### What is being asked
Extract all of the lines below verbatim, changing nothing.

________________________

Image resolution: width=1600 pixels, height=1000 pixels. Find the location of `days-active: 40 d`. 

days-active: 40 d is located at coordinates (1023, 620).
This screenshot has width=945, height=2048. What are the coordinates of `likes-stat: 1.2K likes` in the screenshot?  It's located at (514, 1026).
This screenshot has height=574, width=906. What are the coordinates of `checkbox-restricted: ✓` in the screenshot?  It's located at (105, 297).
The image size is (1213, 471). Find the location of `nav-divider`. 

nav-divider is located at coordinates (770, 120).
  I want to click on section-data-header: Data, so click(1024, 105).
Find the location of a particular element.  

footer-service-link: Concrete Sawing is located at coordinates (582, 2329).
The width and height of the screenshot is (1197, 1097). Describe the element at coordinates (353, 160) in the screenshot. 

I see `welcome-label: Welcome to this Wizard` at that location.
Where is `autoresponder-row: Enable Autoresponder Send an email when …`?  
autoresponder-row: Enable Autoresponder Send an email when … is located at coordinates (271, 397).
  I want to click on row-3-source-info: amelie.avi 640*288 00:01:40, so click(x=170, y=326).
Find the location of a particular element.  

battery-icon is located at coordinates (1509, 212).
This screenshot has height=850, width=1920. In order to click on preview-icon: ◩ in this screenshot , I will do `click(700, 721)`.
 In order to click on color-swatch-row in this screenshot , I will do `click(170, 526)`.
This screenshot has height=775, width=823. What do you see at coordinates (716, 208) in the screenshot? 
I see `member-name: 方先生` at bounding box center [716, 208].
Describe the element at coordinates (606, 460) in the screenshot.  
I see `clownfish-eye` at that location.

________________________

### Response box
Image resolution: width=1600 pixels, height=1000 pixels. Find the location of `days-active: 40 d`. 

days-active: 40 d is located at coordinates (1023, 620).
This screenshot has width=945, height=2048. What are the coordinates of `likes-stat: 1.2K likes` in the screenshot?  It's located at (514, 1026).
This screenshot has height=574, width=906. What are the coordinates of `checkbox-restricted: ✓` in the screenshot?  It's located at (105, 297).
The image size is (1213, 471). Find the location of `nav-divider`. 

nav-divider is located at coordinates (770, 120).
  I want to click on section-data-header: Data, so click(1024, 105).
Find the location of a particular element.  

footer-service-link: Concrete Sawing is located at coordinates (582, 2329).
The width and height of the screenshot is (1197, 1097). Describe the element at coordinates (353, 160) in the screenshot. 

I see `welcome-label: Welcome to this Wizard` at that location.
Where is `autoresponder-row: Enable Autoresponder Send an email when …`?  
autoresponder-row: Enable Autoresponder Send an email when … is located at coordinates (271, 397).
  I want to click on row-3-source-info: amelie.avi 640*288 00:01:40, so click(x=170, y=326).
Find the location of a particular element.  

battery-icon is located at coordinates (1509, 212).
This screenshot has height=850, width=1920. In order to click on preview-icon: ◩ in this screenshot , I will do `click(700, 721)`.
 In order to click on color-swatch-row in this screenshot , I will do `click(170, 526)`.
This screenshot has height=775, width=823. What do you see at coordinates (716, 208) in the screenshot? 
I see `member-name: 方先生` at bounding box center [716, 208].
Describe the element at coordinates (606, 460) in the screenshot.  
I see `clownfish-eye` at that location.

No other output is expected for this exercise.